- **EXERCISE DIRECTIONS**
In the excerpt on medical student letters to the BMJ, how many of the published letters had at least one medical student author?

We examined the letters sections of the BMJ from July 1996 to June 1999 (volumes 314-319) and recorded the total number of letters and the number with at least one medical student author. Medical students' letters were categorised into four types: author's reply; critical appraisal of a published paper; original work, which included case reports, case series, and other results of research; and viewpoint, which offered an opinion on any topic or article but without critical appraisal of the work.
Twenty six (0.7%) of the 3842 published letters had at least one medical student author (table). Medical students from the University of Newcastle upon Tyne contributed six of the 21 letters from medical students in the United Kingdom (29%; 95% confidence interval 11% to 52%). All of the Newcastle letters were critical appraisals from fourth year students of epidemiology and public health and were written without coauthors. Four of the remaining 20 letters were from medical students writing alone. Coauthors were drawn from psychiatry (five letters); medicine (five); surgery (three); and pathology, general practice, neuroradiology, and medical laboratory science (one each). Two coauthors were in unspecified research posts, and one was a hospital director.
The performance of the Newcastle students presents a challenge to others involved in training. The assessment of teaching quality in universities is in its infancy, and a department's ability to motivate students will be hard to quantify. We believe that publication of critical appraisal letters by medical students has merit as an informal measure. As well as showing a skill that all doctors need, these letters are likely to stimulate interest in research and academic medicine. Setting out early on the quality spiral of publishing may help to raise standards. Perhaps we should consider replicating Newcastle's example across the United Kingdom.

- **PROVIDED MATERIAL**
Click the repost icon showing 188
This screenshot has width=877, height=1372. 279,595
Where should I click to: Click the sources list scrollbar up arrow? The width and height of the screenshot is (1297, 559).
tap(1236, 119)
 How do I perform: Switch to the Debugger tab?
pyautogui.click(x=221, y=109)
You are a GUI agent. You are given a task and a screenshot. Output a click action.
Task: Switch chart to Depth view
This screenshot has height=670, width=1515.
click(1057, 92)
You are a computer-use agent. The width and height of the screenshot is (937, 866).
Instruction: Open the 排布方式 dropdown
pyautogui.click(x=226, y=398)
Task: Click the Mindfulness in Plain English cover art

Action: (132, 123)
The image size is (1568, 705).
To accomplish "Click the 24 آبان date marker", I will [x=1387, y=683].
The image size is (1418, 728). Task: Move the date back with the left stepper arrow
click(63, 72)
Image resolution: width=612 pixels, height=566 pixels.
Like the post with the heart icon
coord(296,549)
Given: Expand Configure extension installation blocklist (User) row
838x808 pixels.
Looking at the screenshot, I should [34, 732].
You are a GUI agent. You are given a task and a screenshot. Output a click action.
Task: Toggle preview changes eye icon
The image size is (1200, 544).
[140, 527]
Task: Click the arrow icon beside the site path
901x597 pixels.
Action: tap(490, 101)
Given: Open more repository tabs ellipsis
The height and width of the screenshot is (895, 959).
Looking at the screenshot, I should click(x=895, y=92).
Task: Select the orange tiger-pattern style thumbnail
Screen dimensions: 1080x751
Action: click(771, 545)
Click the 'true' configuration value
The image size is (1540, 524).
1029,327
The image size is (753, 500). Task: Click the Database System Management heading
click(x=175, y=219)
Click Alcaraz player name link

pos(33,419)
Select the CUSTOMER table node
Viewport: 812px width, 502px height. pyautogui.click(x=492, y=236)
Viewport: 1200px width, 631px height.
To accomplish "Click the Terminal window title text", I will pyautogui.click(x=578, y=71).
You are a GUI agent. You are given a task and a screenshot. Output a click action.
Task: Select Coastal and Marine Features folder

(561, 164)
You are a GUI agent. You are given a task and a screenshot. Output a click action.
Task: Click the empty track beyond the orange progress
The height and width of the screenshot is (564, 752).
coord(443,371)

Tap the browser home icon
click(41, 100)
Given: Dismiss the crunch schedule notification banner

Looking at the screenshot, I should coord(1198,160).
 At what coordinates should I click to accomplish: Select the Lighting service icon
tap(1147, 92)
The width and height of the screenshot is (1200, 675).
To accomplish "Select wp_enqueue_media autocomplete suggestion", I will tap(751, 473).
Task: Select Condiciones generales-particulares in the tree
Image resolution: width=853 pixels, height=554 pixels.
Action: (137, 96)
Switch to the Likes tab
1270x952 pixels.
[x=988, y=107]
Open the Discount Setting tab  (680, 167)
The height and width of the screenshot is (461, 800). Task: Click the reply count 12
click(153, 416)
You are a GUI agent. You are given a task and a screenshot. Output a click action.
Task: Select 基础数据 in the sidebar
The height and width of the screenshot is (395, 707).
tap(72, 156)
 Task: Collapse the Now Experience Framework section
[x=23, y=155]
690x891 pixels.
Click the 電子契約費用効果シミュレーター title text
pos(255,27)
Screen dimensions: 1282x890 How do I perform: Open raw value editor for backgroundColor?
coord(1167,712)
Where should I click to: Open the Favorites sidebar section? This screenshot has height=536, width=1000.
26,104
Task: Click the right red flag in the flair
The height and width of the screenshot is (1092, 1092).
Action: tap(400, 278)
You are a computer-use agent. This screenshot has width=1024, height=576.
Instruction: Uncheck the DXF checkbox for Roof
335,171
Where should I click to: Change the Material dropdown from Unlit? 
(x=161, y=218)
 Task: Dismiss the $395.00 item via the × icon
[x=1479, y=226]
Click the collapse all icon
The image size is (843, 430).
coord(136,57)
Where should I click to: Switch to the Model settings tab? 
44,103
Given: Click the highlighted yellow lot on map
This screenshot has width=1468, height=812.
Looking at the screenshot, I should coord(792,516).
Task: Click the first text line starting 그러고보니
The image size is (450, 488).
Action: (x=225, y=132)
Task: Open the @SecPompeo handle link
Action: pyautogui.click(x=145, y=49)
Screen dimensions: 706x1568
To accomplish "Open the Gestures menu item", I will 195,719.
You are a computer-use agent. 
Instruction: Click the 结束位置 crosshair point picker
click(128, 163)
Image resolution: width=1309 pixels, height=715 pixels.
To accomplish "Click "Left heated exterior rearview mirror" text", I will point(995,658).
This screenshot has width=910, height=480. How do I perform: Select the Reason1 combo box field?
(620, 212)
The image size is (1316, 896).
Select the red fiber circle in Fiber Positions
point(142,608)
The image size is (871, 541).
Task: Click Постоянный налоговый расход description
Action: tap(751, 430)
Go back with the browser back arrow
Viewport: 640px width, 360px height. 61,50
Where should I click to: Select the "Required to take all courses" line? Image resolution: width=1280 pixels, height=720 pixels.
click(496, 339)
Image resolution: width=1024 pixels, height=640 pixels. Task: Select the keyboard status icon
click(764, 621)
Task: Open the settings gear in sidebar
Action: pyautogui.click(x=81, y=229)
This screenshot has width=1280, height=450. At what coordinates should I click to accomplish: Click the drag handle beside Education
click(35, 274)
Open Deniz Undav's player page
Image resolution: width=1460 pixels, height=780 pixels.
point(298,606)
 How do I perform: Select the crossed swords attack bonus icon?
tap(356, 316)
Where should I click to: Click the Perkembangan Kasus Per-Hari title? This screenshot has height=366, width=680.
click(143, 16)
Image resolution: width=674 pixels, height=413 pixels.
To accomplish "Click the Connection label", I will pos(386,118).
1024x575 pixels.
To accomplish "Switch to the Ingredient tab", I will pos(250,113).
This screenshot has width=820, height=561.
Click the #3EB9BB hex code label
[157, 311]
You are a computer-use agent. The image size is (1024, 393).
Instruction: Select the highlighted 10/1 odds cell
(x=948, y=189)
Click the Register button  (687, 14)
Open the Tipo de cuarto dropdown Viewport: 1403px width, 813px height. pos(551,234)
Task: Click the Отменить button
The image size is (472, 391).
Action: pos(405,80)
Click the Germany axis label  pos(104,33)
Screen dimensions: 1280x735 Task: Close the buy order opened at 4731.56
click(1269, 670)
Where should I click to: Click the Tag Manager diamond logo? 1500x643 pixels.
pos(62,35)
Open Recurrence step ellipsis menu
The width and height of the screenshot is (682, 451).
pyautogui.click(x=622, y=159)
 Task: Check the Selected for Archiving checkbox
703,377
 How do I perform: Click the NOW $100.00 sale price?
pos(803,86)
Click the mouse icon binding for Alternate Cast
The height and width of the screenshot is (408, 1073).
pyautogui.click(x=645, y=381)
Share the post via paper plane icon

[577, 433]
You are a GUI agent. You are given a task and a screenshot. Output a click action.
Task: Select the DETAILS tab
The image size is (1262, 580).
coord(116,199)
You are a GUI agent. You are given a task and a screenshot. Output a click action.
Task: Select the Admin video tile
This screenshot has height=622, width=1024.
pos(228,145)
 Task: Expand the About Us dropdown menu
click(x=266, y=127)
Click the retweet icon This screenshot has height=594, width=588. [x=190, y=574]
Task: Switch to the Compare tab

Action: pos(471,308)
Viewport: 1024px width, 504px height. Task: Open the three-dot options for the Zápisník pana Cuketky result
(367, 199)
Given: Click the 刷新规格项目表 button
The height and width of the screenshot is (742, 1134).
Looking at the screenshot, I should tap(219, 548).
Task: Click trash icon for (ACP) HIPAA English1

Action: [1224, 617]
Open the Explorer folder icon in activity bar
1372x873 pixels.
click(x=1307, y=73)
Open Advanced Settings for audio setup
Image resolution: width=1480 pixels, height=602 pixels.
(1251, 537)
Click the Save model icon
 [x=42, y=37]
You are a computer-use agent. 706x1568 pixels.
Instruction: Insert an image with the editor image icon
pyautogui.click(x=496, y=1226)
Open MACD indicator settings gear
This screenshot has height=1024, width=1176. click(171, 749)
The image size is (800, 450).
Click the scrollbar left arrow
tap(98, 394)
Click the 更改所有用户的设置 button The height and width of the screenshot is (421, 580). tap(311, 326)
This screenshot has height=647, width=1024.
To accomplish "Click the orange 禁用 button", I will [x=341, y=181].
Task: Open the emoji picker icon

- **OUTPUT FOR THIS TASK**
Twenty six (0.7%) of the 3842 published letters.